#### [Problem requirements]
Could you copy out the records, word for word, from the line containing "Locate an element" through the line containing "The height and width of the screenshot is (720, 1080).", including both of those lines? Leave the pictures out of your copy.

#### [Available records]
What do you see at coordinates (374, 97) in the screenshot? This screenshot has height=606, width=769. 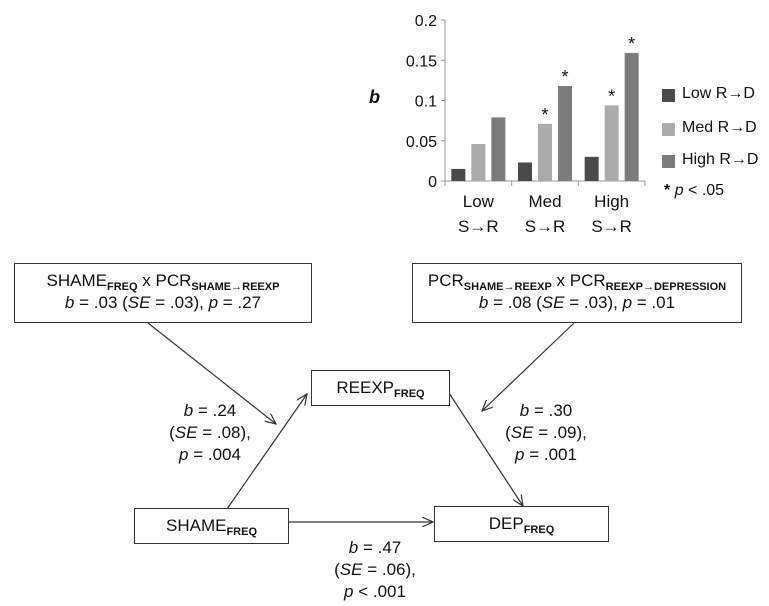 I see `y-axis-label: b` at bounding box center [374, 97].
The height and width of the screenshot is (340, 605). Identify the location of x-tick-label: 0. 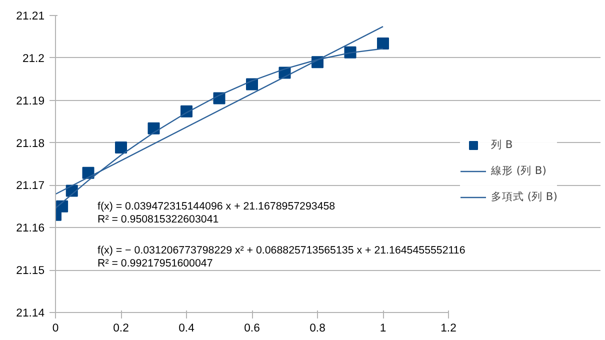
(56, 328).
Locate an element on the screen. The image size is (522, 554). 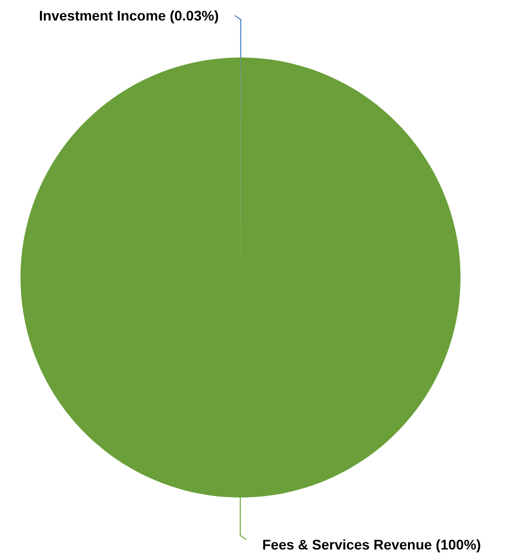
slice-label: Investment Income (0.03%) is located at coordinates (129, 16).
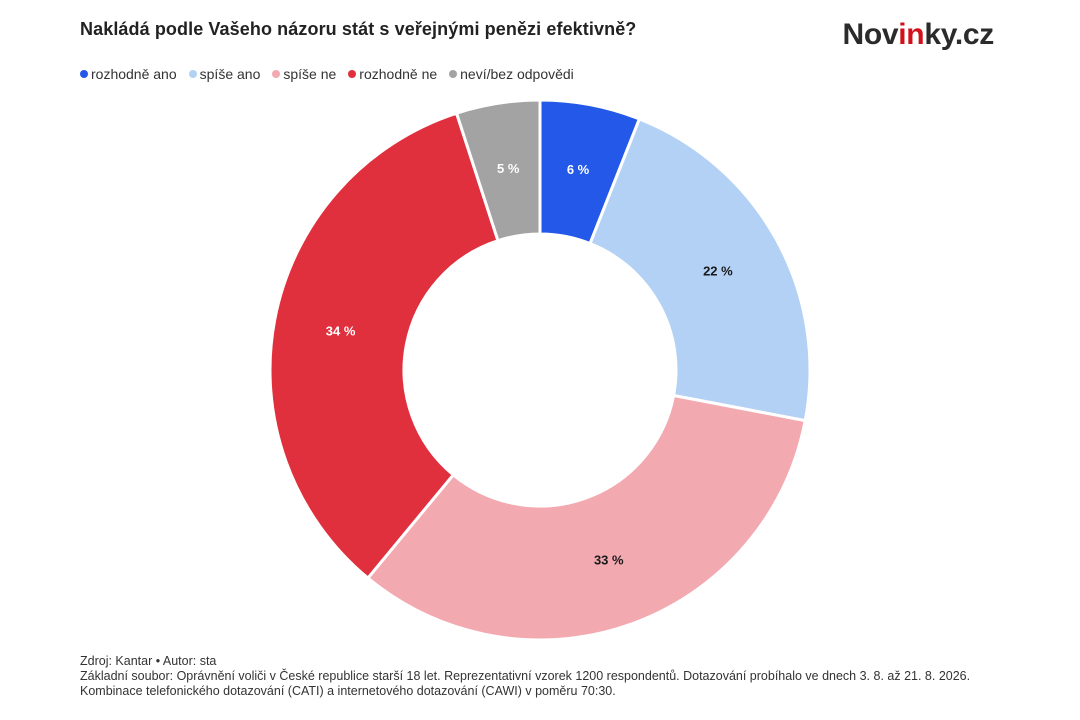 The height and width of the screenshot is (720, 1080). I want to click on slice-label: 34 %, so click(341, 330).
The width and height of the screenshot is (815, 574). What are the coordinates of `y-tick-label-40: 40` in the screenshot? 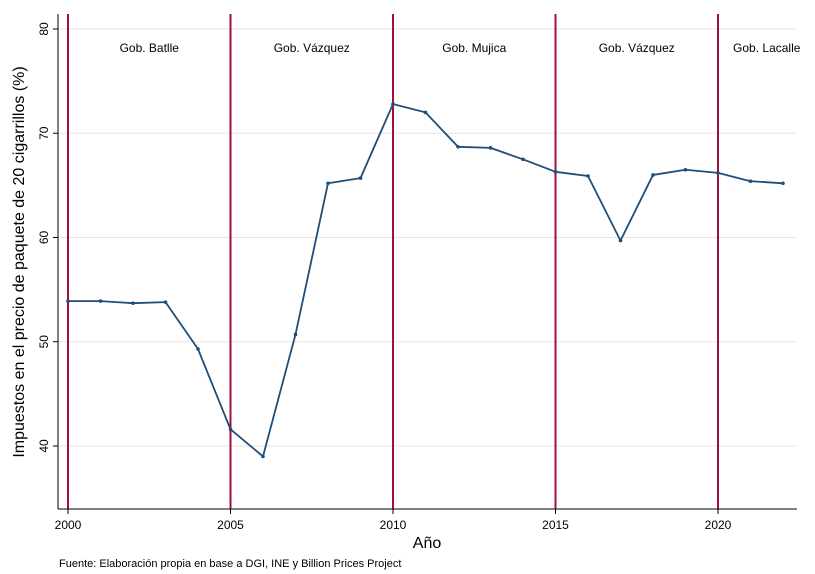 It's located at (44, 446).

#### [Expected output]
Locate an element on the screen. The image size is (522, 554). 
slice-label: Investment Income (0.03%) is located at coordinates (129, 16).
 The height and width of the screenshot is (720, 1080). I want to click on slice-label: 34 %, so click(341, 330).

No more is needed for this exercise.